A Straits Times article on Sunday, entitled “Singaporeans don’t realise what a good deal the CPF is” reported how members of the Central Provident Fund advisory panel – a panel that is formed to study ways to improve the CPF scheme – say how the scheme is attractive to foreigners despite reservations from many locals, people should not expect too much from the CPF system and why people still want to take money out from the scheme even though it is supposed to be so good.
The report quotes finance professor Benedict Koh, associate dean of the Singapore Management University Lee Kong Chian School of Business and panel member, saying that people from overseas have asked him if they can invest in CPF and that a 4 to 5 per cent interest rate guaranteed by a government with a triple-A credit rating* is simply unique.
The article pointed out that though interest of Ordinary Account savings follows the three-month average of major local banks’ if that is higher but for July to September, the banks’ interest rate was calculated from February to April and was only 0.24 per cent. Indicating that CPF offers a higher interest rate than banks. It went on to state that the interest rates on the Special, Medisave and Retirement accounts (SMRA) are pegged at 1 percentage point above the 12-month average yield of 10-year Singapore Government Securities, or 4 per cent, whichever is higher.
Prof Koh and panel chairman Tan Chorh Chuan are then quoted to say that there is a limit to what people can expect from the system, because it must be a sustainable one.
Professor Tan said, “For instance, it is not advisable to extend the extra 1 percentage point interest on the first $60,000 of balances to a higher limit because, “eventually, someone would have to pay for that…You cannot guarantee paying interest on a risk-free asset that is permanently higher than the market rates. For a country like ours with limited financial resources, it’s not a prudent thing to do. I teach finance and my message in the first class is always ‘There is no free lunch’. You cannot want high returns and not take risks, you will never find such a financial product.”
Christopher Tan, chief executive of financial advisory Providend is quoted to say that by looking at it in parts, people see that they put their money in when they are young, and when they want to take it all out at 55 they are unable to, and at 65 they try again and can withdraw only a portion. In fact, it is similar to what people sign up for with conventional retirement plans offered by insurance companies, he says, where “you don’t take the money out early, and when you reach the age of 55 or 60 if you don’t take out a lump sum they pay it out as an annuity… So if people see that connection and they see this like a retirement plan, if you look at CPF like another provider and compare all the products between the providers right now, it’s the best retirement plan you can find, really,”
Chris Kuan, a regular contributor on economic commentaries wrote on his Facebook commenting that the report is certainly a propaganda piece and expected from ST.
“The ST journo can’t help herself but promote that often repeated piece of intellectual hogwash of comparing the CPF Ordinary Account rate of 2.5% to average bank deposit rates of 0.24%. The fact that the Ordinary Account (OA) can be used for housing purchase and other specific purposes does not make it equivalent to a bank deposit which imposed no conditions whatsoever.

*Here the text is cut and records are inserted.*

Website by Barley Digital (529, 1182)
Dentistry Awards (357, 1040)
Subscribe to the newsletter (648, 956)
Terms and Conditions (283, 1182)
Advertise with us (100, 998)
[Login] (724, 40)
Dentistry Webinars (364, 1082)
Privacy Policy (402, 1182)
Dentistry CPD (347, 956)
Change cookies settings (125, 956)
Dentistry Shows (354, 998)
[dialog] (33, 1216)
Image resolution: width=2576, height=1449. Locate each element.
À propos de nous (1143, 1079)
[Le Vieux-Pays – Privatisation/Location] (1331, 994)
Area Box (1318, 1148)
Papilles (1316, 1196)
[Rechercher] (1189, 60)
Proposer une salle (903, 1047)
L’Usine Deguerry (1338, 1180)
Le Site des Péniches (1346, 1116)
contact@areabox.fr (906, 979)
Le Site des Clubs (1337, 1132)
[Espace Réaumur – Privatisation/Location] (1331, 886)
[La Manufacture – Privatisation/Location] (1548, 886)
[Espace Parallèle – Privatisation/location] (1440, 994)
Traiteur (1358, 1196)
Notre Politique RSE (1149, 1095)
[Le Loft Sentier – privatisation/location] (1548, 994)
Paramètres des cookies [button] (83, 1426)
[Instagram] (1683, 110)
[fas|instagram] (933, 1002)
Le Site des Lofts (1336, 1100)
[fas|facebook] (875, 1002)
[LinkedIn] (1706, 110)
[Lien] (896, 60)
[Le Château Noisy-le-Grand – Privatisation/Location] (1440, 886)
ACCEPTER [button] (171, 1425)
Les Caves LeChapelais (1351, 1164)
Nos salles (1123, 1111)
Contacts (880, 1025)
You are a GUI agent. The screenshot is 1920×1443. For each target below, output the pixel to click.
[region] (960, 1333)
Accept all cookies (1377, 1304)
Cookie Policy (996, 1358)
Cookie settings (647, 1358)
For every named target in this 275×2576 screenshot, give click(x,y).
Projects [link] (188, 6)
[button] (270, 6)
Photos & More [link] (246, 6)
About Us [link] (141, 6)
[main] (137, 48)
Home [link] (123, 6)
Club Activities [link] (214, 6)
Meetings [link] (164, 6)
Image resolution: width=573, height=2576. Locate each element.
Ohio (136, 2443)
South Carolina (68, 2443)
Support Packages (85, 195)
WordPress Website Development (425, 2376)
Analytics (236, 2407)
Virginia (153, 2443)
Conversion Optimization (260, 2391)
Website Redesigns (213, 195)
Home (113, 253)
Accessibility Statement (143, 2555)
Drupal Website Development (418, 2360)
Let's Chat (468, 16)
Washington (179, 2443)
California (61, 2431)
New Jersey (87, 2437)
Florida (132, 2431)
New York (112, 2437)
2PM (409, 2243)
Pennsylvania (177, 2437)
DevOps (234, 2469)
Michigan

Do remember when you sell your property, the funds go back to the OA making the “withdrawal” much more like a “loan”. Given that you are unable to use your CPF without conditions — save the Minimum Sum (MS) — until you are 55, your OA is more akin to a 20-year interest bearing asset than a bank deposit. So the comparison between the two rates to show CPF is a good deal, is …. well I leave you to use any word you deem appropriate for it.
As for the MS which goes into the Retirement Account (RA) and used for CPF LIFE, we are really talking about a 40-year interest rate bearing asset. One can argue that both the OA and SMRA rates are higher than actual and implied (i.e. extrapolated) government bond yields but do remember investments such as the OA which imposes conditions on limited withdrawals and the SMRA no withdrawal at all, are illiquid investments compared to government bonds. The illiquidity is a risk and an economic opportunity cost that require additional yields in comparison to liquid investments such as government bonds. So do not think just because the OA and SMRA rates are higher than government bond yields that they are a gimme.
The argument may be on firmer ground if it is couched in terms of relative returns. Given the collapse in global bond yields in the last 3-4 years, the CPF rates indeed have looked better by being left unchanged. But remember they were shitty for a long time on a comparative basis until global bonds yields collapsed to the extent we have seen. Which makes me arrive at a horrible thought … this is a ready made excuse for the government to reduce the OA and SMRA rates.”
*Singapore’s AAA rating by its own virtue is questionable in my opinion, because one key factor of its rating is it does not have to borrow from external creditors for investments or development projects as it can raise the funds required via the CPF investment scheme.
So in a way, it is the same system that makes the guarantor credible as a debtor. Not to say that it is wrong, but people should get this in the mind about how public debt helps Singapore to maintain its rating and the terms and conditions of the CPF scheme would affect its public debt standing.